Rotten Tomatoes has responded to this group and any others who might wish to tank the score for Black Panther. They released the following statement to The Wrap.
“We at Rotten Tomatoes are proud to have become a platform for passionate fans to debate and discuss entertainment and we take that responsibility seriously. While we respect our fans’ diverse opinions, we do not condone hate speech. Our team of security, network and social experts continue to closely monitor our platforms and any users who engage in such activities will be blocked from our site and their comments removed as quickly as possible.”
Rotten Tomatoes is obviously and rightfully more concerned with those whose hopes of trashing Black Panther‘s audience scores are racially motivated. That very loud, but still very small group of DC fans are trivial by comparison (and in general).

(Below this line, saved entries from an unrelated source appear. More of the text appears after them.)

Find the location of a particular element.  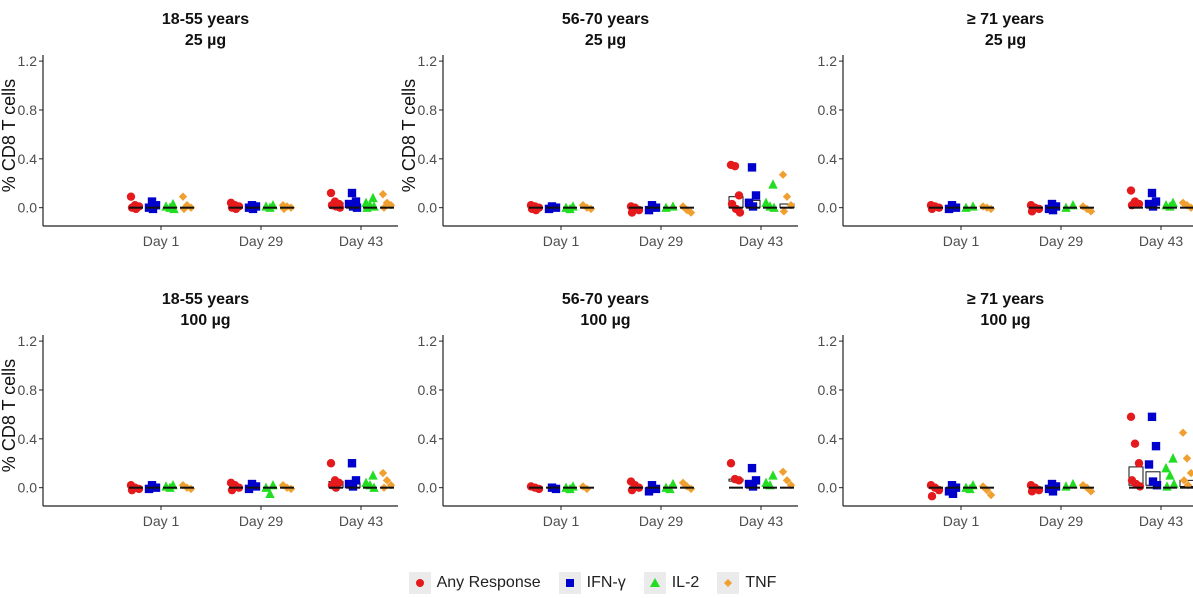

legend-key-ifn is located at coordinates (570, 583).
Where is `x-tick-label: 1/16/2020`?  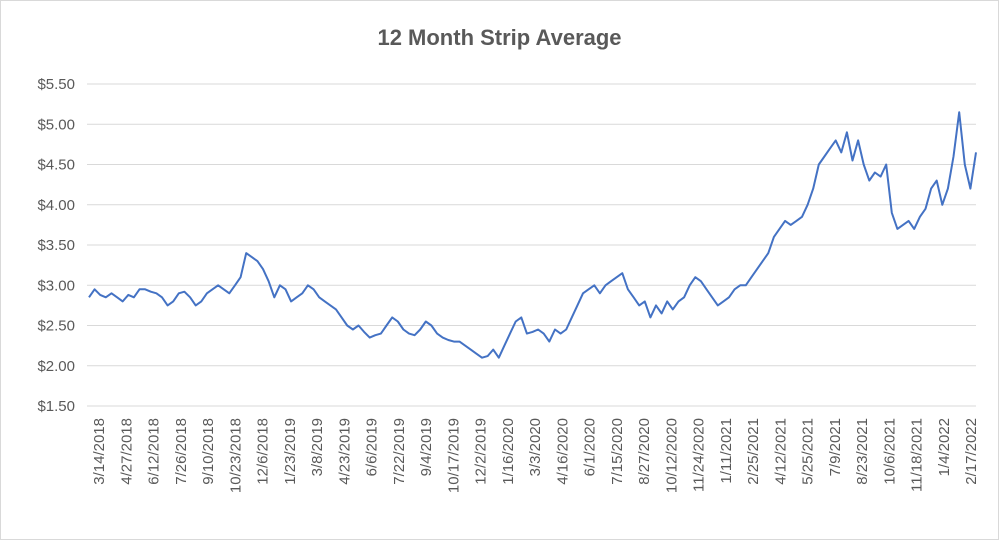 x-tick-label: 1/16/2020 is located at coordinates (508, 452).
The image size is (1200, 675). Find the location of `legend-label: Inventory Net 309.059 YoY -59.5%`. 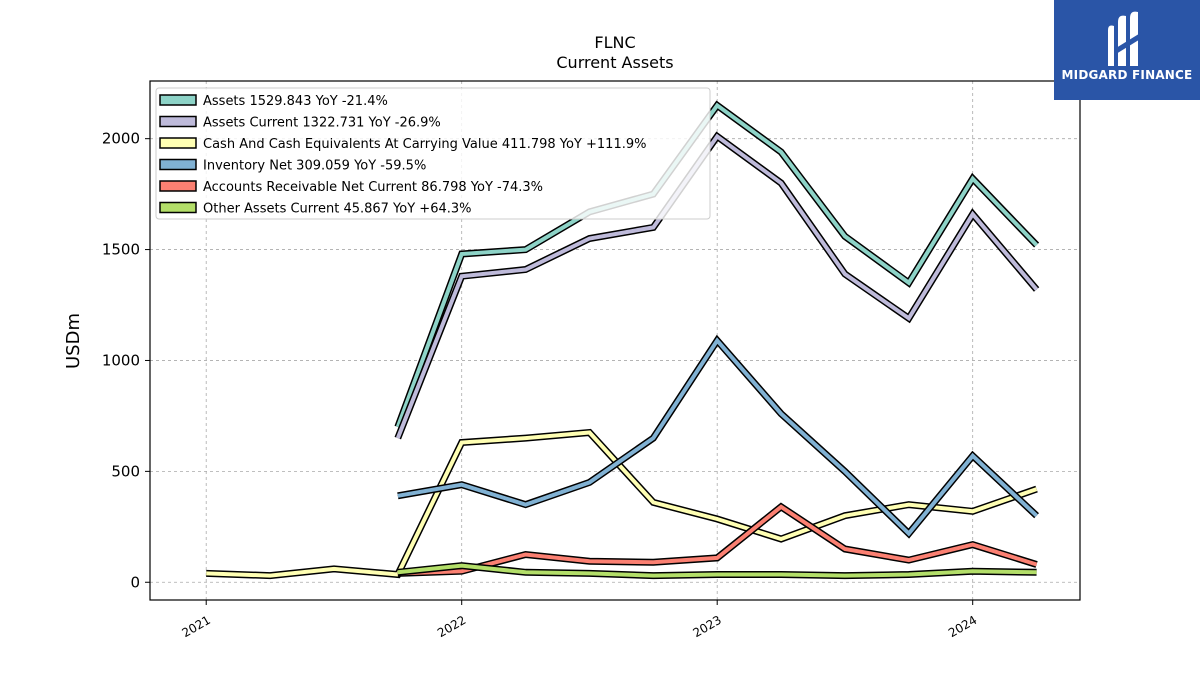

legend-label: Inventory Net 309.059 YoY -59.5% is located at coordinates (314, 166).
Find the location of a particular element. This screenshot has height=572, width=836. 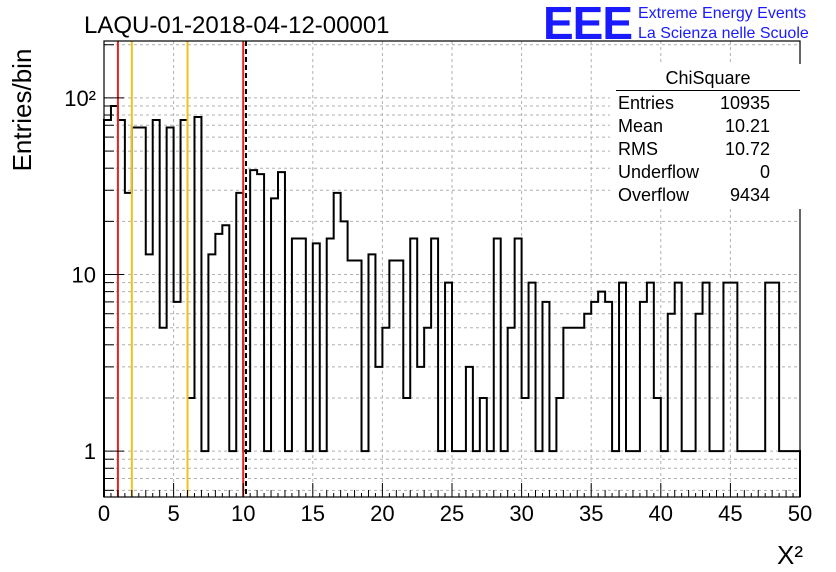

What remains unclear is how exactly Rotten Tomatoes intends to preserve the validity of its audience scores. Their system doesn’t include any verification that those voting for the audience score have actually seen the film. There is no method for determining what motivates a voter’s rating, whether it’s their actual opinion of the film or an attempt to sink a film for an illegitimate reason.
The same group behind this anti-Black Panther campaign claims to have rigged the poor audience scores for Star Wars: The Last Jedi. The group, led by a moderator claiming to be a member of the alt-right, says they successfully used bots to flood Rotten Tomatoes with negative votes.

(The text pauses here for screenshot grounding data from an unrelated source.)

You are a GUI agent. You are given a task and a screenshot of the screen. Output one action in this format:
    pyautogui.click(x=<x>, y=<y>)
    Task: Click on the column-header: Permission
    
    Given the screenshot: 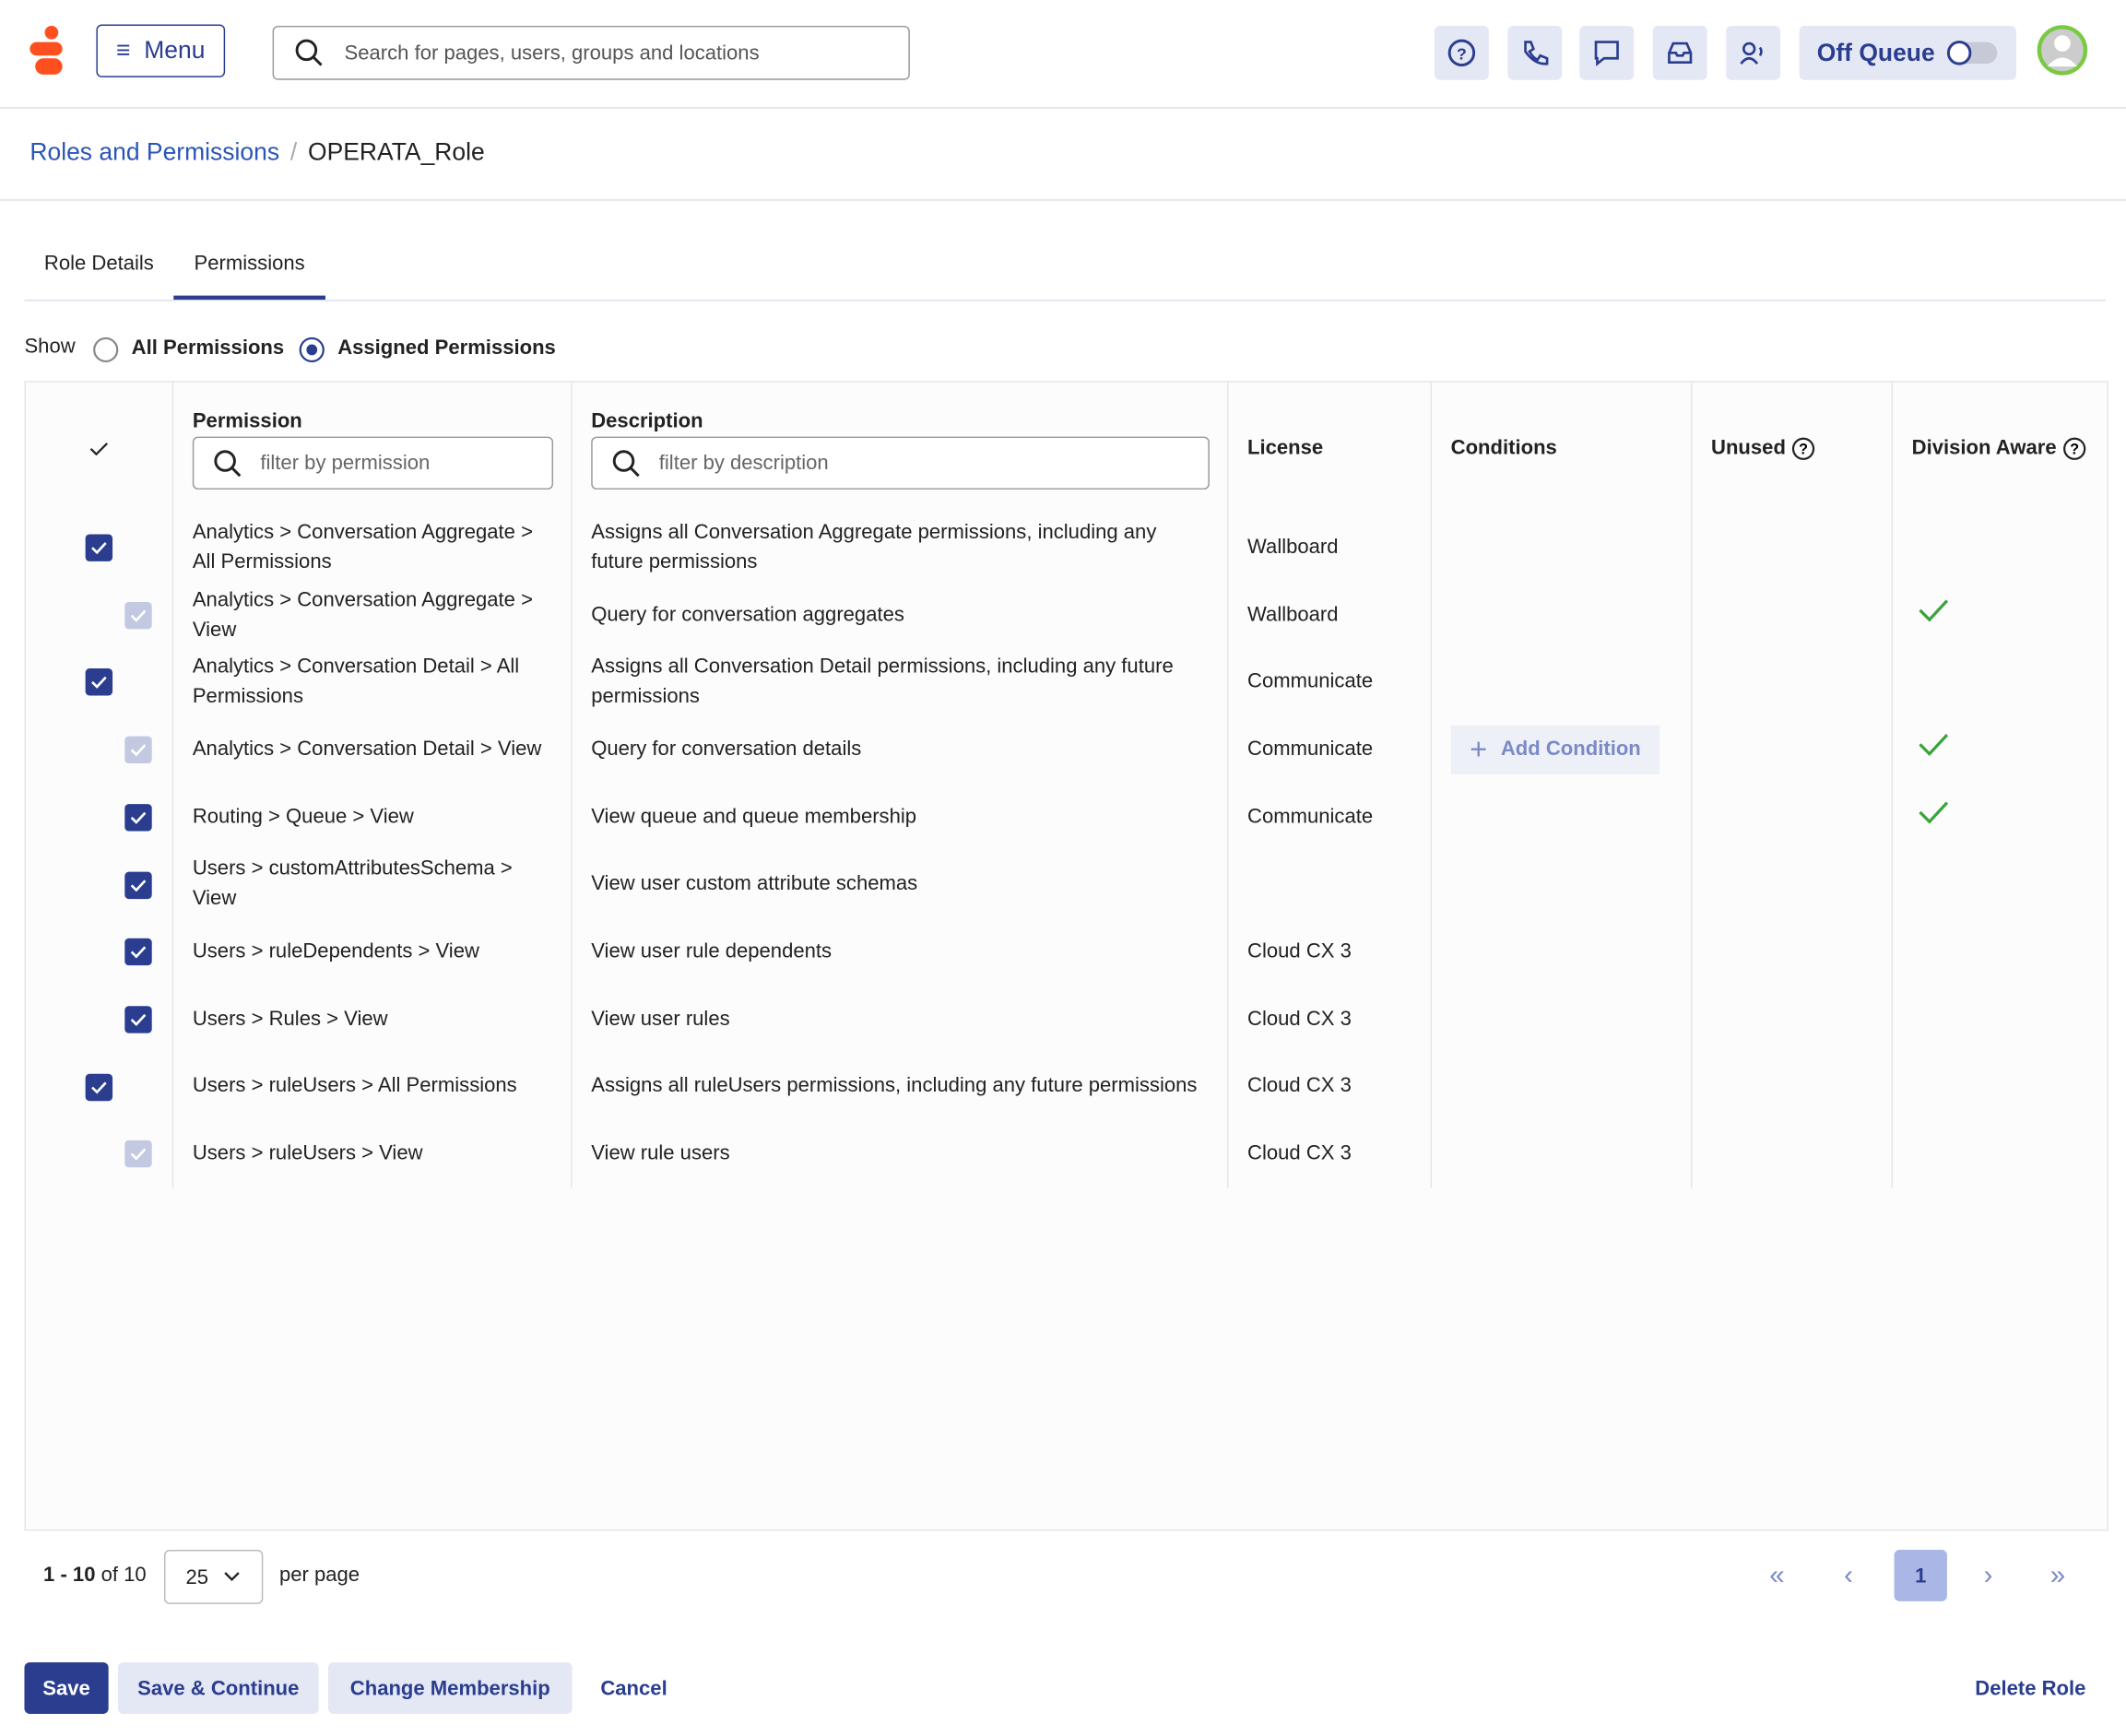 What is the action you would take?
    pyautogui.click(x=247, y=421)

Rotten Tomatoes says that didn’t happen and the score is legitimate, but offered no insight as to how they verified it. If we see an audience score for Black Panther that doesn’t reflect any other data found through other sources, Rotten Tomatoes will have a very hard time defending their voting system going forward.
What will not be impacted by any of this, however, is the score most people look at when visiting Rotten Tomatoes. The Tomatometer, voted on by professional critics who’ve been verified and approved by the site, will not be caught up in any of this mess.